WHAT IS NEEDED: Below are some entries. Repeat exactly the lines from the one with "Task: Tap the" through the one with "You are a computer-use agent. Image", and only those.

[Start of section]

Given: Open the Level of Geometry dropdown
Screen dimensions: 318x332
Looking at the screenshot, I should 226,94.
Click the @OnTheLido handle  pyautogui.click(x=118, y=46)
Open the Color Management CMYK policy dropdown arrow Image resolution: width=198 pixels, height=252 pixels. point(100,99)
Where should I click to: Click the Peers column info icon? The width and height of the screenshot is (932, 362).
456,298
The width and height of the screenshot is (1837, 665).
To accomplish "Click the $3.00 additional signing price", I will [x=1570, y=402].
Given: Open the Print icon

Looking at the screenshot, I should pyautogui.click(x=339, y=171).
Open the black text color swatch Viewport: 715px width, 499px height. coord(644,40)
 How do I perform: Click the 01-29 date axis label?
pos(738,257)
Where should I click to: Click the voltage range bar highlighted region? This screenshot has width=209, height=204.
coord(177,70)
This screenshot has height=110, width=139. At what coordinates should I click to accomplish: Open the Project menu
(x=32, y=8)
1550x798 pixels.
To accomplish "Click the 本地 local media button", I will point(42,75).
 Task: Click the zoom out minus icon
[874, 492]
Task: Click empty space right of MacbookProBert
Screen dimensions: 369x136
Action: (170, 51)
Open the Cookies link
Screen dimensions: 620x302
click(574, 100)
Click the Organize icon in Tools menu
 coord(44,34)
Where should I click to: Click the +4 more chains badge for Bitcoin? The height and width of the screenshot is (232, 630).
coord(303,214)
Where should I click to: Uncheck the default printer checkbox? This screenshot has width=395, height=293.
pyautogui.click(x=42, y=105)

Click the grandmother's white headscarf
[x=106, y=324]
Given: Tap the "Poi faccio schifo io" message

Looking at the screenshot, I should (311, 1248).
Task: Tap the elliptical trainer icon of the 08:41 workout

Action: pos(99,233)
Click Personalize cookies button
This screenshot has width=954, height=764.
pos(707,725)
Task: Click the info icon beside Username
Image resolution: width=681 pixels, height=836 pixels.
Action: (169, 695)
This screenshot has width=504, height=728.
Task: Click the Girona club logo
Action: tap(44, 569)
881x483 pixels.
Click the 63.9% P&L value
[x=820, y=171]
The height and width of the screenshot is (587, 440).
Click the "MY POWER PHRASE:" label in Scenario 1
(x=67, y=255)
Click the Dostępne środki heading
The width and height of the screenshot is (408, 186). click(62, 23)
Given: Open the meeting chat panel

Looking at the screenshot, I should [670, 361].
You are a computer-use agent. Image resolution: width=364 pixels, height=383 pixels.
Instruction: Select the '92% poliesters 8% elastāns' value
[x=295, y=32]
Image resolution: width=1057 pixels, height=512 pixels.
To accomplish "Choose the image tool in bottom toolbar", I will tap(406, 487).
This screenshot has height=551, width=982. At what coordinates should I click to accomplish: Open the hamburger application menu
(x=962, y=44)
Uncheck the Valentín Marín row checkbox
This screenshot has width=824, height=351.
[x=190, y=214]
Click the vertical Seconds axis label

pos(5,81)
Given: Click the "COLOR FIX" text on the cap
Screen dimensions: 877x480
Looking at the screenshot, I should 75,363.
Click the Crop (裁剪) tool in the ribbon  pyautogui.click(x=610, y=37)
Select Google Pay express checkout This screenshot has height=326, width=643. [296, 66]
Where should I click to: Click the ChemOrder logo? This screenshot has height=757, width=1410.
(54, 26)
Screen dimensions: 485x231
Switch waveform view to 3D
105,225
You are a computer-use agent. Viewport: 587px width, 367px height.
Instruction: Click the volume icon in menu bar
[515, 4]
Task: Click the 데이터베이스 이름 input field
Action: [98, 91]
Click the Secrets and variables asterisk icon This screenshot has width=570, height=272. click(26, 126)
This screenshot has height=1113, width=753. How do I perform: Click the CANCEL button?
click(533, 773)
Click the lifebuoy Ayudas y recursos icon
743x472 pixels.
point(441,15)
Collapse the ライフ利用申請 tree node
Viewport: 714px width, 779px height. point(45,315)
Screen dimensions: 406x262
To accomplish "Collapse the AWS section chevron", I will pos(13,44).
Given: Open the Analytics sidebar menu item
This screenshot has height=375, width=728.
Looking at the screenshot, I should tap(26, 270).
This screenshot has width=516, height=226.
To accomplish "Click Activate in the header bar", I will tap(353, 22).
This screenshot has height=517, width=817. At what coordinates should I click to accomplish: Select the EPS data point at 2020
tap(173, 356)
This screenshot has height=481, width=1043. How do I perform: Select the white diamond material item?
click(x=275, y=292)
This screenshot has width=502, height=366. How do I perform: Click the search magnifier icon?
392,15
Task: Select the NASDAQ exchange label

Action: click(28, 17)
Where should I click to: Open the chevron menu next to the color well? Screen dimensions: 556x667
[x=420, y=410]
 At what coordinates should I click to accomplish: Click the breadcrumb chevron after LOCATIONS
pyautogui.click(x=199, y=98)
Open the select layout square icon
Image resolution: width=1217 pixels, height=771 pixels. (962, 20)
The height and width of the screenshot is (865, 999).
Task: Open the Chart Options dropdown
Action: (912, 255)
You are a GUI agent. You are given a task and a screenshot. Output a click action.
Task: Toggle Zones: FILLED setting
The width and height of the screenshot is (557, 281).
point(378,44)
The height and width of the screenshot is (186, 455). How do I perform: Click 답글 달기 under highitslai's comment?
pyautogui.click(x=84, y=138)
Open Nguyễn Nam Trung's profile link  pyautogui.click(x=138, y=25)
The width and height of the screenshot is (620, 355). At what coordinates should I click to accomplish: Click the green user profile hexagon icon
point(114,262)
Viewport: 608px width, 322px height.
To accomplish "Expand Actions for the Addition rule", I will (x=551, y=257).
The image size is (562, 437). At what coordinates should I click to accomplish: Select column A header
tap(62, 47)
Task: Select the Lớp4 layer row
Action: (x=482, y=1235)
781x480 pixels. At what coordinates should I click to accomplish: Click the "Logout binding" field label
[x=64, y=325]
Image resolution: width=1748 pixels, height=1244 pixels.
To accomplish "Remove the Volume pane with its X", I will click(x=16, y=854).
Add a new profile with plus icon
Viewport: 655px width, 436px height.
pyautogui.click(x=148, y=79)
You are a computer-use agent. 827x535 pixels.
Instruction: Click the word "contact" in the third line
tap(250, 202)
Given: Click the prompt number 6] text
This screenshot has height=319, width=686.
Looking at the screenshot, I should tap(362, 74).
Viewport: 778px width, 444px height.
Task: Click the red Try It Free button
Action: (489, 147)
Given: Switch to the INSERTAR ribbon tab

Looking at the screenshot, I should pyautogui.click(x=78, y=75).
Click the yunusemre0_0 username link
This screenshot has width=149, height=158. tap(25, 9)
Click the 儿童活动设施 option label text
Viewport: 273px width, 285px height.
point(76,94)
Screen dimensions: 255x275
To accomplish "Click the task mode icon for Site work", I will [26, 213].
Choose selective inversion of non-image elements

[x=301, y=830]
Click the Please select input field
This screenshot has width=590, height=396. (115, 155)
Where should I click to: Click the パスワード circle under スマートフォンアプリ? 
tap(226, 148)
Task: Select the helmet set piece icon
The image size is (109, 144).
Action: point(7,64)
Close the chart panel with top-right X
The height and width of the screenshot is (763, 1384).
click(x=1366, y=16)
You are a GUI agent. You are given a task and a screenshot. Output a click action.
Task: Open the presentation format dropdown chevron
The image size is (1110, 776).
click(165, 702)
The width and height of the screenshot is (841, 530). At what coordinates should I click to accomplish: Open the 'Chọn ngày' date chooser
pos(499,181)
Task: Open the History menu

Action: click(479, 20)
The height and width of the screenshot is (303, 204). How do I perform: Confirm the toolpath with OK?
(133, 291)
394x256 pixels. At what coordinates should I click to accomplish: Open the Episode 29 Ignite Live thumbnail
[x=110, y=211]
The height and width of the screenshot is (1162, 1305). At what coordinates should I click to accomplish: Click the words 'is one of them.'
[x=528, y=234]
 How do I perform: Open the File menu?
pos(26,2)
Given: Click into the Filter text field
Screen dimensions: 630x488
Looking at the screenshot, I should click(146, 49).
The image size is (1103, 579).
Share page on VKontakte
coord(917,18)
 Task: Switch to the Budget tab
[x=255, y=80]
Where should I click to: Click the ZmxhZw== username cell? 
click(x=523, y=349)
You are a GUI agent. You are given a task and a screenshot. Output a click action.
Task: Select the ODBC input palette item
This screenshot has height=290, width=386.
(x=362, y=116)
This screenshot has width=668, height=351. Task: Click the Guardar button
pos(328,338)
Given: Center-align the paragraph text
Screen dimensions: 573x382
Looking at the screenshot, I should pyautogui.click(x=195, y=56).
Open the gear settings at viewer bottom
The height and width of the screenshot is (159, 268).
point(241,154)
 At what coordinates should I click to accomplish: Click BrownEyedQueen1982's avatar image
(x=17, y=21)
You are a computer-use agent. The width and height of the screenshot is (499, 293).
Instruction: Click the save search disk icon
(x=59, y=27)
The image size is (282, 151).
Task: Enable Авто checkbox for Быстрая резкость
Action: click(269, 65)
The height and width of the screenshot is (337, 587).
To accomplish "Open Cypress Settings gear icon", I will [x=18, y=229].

[End of section]

RESPONSE:
Task: Tap the elliptical trainer icon of the 08:41 workout

Action: pos(99,233)
Click Personalize cookies button
This screenshot has width=954, height=764.
pos(707,725)
Task: Click the info icon beside Username
Image resolution: width=681 pixels, height=836 pixels.
Action: (169, 695)
This screenshot has width=504, height=728.
Task: Click the Girona club logo
Action: tap(44, 569)
881x483 pixels.
Click the 63.9% P&L value
[x=820, y=171]
The height and width of the screenshot is (587, 440).
Click the "MY POWER PHRASE:" label in Scenario 1
(x=67, y=255)
Click the Dostępne środki heading
The width and height of the screenshot is (408, 186). click(62, 23)
Given: Open the meeting chat panel

Looking at the screenshot, I should [670, 361].
You are a computer-use agent. Image resolution: width=364 pixels, height=383 pixels.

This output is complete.